RL(HF) algorithms with LoRA Support

Last updated: 02/03/2026.

We support LoRA (Low-Rank Adaptation) for reinforcement learning algorithms such as PPO, GRPO, and others.

LoRA is a parameter-efficient fine-tuning technique that injects trainable low-rank matrices into pre-trained weights (typically linear layers). This reduces memory footprint and compute cost, making it possible to fine-tune large models with limited hardware.
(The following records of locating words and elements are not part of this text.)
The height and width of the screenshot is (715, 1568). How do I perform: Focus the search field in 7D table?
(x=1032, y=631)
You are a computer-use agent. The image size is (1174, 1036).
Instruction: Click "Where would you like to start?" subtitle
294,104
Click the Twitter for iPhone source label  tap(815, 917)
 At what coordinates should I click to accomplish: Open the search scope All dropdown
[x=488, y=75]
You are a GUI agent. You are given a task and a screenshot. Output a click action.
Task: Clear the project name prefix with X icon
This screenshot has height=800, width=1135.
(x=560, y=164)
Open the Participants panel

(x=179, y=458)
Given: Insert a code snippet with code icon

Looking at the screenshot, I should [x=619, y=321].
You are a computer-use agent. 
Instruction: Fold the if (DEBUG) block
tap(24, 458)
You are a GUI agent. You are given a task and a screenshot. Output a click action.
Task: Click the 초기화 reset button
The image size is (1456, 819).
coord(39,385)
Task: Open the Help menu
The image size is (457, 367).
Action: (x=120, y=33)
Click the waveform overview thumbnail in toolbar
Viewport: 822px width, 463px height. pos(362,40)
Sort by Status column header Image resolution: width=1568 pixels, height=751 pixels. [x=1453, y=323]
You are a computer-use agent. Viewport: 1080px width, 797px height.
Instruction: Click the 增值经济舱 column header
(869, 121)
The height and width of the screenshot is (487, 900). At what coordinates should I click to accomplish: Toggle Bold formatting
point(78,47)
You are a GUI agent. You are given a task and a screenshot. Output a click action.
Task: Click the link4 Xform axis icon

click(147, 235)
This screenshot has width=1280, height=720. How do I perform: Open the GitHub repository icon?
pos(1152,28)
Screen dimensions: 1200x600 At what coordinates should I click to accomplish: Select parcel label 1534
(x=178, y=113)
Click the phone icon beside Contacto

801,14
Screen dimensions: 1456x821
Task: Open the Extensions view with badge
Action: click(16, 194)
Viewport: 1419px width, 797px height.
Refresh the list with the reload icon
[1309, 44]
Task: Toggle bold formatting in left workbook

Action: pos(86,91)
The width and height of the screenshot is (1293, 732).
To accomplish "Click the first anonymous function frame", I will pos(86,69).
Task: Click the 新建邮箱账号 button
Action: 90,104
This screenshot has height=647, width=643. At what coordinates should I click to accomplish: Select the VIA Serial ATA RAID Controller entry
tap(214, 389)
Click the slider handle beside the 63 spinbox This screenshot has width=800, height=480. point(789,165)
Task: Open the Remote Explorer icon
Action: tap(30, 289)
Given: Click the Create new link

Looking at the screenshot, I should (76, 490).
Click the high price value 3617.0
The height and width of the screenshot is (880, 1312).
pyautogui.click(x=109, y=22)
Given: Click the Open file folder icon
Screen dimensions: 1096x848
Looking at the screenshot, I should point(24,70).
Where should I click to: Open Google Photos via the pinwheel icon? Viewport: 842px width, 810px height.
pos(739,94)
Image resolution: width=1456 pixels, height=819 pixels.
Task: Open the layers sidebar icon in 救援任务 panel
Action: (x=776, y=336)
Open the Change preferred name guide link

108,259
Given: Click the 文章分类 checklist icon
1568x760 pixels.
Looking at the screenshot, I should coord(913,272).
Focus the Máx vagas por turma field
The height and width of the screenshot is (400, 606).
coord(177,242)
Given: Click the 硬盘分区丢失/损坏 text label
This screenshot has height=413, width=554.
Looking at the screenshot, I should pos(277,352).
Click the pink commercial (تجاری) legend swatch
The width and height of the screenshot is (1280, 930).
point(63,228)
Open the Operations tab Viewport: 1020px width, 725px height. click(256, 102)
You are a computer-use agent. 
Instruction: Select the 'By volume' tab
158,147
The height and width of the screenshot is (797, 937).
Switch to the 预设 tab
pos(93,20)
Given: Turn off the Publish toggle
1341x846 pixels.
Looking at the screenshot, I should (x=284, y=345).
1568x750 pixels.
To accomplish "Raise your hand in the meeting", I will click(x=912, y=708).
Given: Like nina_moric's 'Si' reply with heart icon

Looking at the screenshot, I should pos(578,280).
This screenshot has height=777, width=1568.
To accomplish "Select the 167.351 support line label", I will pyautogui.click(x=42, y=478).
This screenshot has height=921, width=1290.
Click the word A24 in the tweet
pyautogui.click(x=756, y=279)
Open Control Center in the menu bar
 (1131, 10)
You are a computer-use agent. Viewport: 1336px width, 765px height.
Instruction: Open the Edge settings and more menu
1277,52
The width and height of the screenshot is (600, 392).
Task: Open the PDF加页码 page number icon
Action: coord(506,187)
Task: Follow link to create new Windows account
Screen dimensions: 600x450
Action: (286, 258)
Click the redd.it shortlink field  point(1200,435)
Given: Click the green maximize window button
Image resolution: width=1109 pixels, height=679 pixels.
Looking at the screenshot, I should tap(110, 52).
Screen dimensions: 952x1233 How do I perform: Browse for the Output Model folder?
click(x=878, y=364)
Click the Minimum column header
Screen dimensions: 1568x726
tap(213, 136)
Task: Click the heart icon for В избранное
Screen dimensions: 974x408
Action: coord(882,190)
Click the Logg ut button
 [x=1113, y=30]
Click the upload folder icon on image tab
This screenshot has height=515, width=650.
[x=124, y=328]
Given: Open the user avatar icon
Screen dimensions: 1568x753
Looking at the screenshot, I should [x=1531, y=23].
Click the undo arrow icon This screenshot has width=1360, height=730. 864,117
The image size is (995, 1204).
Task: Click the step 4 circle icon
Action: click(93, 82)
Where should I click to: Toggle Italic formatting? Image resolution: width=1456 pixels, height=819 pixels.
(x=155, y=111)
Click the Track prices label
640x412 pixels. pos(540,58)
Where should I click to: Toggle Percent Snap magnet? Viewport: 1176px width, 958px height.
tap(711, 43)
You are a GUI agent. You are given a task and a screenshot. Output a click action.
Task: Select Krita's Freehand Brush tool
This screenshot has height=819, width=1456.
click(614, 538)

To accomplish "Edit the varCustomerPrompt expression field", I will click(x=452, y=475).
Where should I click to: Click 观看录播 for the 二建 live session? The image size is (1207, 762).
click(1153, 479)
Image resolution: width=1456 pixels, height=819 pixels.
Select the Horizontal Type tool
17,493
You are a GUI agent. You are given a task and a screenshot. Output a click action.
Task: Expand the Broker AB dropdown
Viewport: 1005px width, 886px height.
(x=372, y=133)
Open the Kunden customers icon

The benefits this brings include:

reinforcement learning with very large models (e.g. 70B+) with modest hardware (e.g. 8x80G GPUs),
enable larger batch sizes due to reduced memory usage,
simplify model transfer and deployment, as only LoRA adapters need to be saved,
Combine with techniques like SLoRA <https://arxiv.org/abs/2311.03285>_ or CCoE <https://arxiv.org/abs/2407.11686>_ to serve multiple LoRA adapters efficiently

This guide explains how to enable LoRA in RL training and configure related parameters.

FSDP Backend Usage Guide

.. note::

This section applies to FSDP/FSDP2 backend only. For Megatron backend, see the :ref:megatron-lora section below.

Lora is available in the verl.trainer.ppo.ray_trainer.RayPPOTrainer. Examples are provided via the verl.trainer.main_ppo entry point.
Currently, LoRA is supported via huggingface peft, only with fsdp/fsdp2 and vllm backend (sglang support coming soon).

strategy=fsdp or strategy=fsdp2
rollout.name=vllm

Required configurations for LoRA:

actor_rollout_ref.model.lora_rank: int, set to a reasonable value greater than 0 (e.g., 8, 16, 32, 64)
actor_rollout_ref.model.lora_alpha: float, the alpha term in LoRA
actor_rollout_ref.rollout.load_format="safetensors": required. This enables vLLM to load the base model.
actor_rollout_ref.model.target_modules: the target modules for LoRA. Typically set to "all-linear".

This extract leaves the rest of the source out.